Nonostante il vociare dei media e le ipocrite proteste della Merkel contro i “bombardamenti russi”, nessuna prova, nessuna testimonianza che l’ospedale, supportato da Médecins Sans Frontières, a Tafas nel sud della Siria, sia stato colpito (tre morti, cinquanta feriti) da un bombardamento aereo e, non – poniamo – da colpi di mortaio o di cannone.

E lo stesso comunicato ufficiale della sezione italiana di MSF, non parla di bombe sganciate da aerei (se così fosse, inevitabilmente russi o siriani), pur riportando una drammatica testimonianza che, comunque, surrettiziamente lo suggerisce: “...Stavo arrivando all’ospedale per aiutare ad accogliere le persone che erano state ferite dagli attacchi aerei” afferma un membro dello staff. “Ma nel momento in cui ho raggiunto l’ospedale, sono rimasta io stessa ferita. È successo tutto molto velocemente. Ho visto quella che sembrava essere un’esplosione e poi un lampo di luce e dopo ho perso conoscenza per cinque minuti...”


Una medicheria destinata a curare i miliziani feriti? Anche se così fosse stato, di certo, non sarebbe stato lecito, secondo il Diritto Internazionale, colpirla. Questo, ovviamente se la struttura medica era segnalata come tale. Non ci vuole molto: basta una Croce Rossa o una Mezzaluna disegnata sul tetto; oppure trasmettere le coordinate GPS alle parti belligeranti. Lo aveva fatto Médecins Sans Frontières a Kunduz, in Afghanistan, per proteggere il suo ospedale, ma è stato lo stesso distrutto da bombardamenti aerei statunitensi; questo, almeno, secondo la versione “ufficiale”, anche se, verosimilmente, le cose sono andate diversamente.

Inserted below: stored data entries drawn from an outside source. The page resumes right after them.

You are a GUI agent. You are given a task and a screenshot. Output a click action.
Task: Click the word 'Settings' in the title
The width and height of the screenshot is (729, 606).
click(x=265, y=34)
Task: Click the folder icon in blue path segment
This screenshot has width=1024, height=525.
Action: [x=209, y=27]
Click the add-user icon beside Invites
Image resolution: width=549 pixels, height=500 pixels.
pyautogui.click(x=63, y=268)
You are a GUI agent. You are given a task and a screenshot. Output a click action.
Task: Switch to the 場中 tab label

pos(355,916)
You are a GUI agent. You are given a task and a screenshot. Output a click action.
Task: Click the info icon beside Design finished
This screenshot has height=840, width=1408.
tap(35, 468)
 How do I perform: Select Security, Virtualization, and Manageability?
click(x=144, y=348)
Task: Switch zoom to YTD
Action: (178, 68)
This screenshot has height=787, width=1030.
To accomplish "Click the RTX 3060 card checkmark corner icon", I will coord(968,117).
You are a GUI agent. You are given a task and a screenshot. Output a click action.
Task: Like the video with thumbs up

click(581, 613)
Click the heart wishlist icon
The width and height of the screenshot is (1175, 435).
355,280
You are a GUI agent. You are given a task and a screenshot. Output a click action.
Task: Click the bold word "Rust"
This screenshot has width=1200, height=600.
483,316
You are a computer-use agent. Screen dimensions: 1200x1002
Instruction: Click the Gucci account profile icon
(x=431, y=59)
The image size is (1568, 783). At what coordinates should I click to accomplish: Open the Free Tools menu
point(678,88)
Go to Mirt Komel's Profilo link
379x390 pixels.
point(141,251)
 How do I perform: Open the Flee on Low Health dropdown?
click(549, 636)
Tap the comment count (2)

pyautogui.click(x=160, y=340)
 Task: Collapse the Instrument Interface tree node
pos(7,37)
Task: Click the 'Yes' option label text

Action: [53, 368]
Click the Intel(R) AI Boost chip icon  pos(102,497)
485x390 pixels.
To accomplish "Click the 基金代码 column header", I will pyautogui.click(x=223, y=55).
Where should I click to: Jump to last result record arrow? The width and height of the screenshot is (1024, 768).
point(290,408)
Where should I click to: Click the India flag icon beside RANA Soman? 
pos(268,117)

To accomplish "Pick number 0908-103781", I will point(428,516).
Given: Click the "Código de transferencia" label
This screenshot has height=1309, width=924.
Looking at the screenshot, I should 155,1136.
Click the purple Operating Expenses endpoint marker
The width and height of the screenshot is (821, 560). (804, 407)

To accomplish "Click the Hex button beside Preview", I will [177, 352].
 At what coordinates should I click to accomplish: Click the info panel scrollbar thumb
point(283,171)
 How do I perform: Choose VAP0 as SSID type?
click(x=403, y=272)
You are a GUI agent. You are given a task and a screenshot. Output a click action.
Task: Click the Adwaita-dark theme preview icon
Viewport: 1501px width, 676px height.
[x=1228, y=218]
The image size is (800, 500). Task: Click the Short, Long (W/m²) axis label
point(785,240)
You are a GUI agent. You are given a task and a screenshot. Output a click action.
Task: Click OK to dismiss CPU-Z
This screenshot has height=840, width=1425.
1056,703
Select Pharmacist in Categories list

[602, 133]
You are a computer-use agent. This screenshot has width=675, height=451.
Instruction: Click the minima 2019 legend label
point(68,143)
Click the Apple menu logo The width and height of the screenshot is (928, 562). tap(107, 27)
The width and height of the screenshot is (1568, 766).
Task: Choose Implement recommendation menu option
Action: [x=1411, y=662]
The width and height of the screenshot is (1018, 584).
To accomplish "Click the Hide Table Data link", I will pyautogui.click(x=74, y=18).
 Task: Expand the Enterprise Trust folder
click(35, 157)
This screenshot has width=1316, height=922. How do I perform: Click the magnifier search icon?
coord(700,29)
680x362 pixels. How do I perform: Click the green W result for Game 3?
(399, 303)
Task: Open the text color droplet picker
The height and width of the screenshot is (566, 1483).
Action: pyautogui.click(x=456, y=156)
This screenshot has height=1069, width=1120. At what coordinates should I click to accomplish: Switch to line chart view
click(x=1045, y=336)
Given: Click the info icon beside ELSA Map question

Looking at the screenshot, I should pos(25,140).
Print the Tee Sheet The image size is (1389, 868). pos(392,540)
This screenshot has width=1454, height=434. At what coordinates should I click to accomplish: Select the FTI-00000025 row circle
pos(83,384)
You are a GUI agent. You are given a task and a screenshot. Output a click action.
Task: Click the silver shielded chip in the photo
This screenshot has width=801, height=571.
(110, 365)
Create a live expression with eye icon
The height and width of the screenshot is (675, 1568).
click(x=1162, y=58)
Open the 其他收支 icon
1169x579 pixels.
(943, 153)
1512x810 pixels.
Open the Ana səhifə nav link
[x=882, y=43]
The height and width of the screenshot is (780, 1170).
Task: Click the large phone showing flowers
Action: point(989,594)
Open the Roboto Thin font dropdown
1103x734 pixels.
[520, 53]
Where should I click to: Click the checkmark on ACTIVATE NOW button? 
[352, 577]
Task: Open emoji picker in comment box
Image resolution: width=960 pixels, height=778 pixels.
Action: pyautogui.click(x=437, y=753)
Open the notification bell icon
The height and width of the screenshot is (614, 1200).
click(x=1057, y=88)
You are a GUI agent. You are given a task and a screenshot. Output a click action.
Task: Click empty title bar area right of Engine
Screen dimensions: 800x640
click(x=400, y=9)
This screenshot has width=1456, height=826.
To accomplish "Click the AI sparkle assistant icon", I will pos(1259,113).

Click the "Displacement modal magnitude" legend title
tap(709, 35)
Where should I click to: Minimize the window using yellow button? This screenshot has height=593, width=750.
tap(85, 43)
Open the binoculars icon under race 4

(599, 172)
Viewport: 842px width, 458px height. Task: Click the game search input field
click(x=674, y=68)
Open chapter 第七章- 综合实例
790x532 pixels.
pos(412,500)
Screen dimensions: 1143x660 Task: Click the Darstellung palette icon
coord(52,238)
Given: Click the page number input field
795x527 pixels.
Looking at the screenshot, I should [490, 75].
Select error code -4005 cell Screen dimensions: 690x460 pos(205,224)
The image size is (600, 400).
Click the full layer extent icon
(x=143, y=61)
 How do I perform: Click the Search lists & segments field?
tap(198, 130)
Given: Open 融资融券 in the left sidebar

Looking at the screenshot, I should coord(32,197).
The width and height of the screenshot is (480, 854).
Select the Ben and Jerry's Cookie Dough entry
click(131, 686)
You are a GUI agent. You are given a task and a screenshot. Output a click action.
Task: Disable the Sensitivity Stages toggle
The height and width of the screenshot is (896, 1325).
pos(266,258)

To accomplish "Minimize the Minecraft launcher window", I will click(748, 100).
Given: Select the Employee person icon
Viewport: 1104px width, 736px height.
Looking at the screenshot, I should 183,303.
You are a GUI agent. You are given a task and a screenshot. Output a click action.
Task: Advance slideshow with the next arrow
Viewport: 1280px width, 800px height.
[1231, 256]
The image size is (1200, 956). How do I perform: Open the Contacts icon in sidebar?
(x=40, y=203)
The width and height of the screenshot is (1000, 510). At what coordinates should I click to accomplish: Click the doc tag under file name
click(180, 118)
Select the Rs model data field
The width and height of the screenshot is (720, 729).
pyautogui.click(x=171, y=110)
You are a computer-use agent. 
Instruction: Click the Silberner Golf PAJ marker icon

Ma torniamo al “bombardamento dell’ospedale” a Tafas. Al momento nessun serio reportage, nessuna foto, solo tante voci indignate. Le stesse voci che si levarono di fronte al “bombardamento russo” del mercato di Idlib o di Douma. È forse presto per sapere qualcosa di preciso su questo episodio. Speriamo di poterlo pubblicare prima che venga soppiantato - e quindi dimenticato – da qualche altro massacro.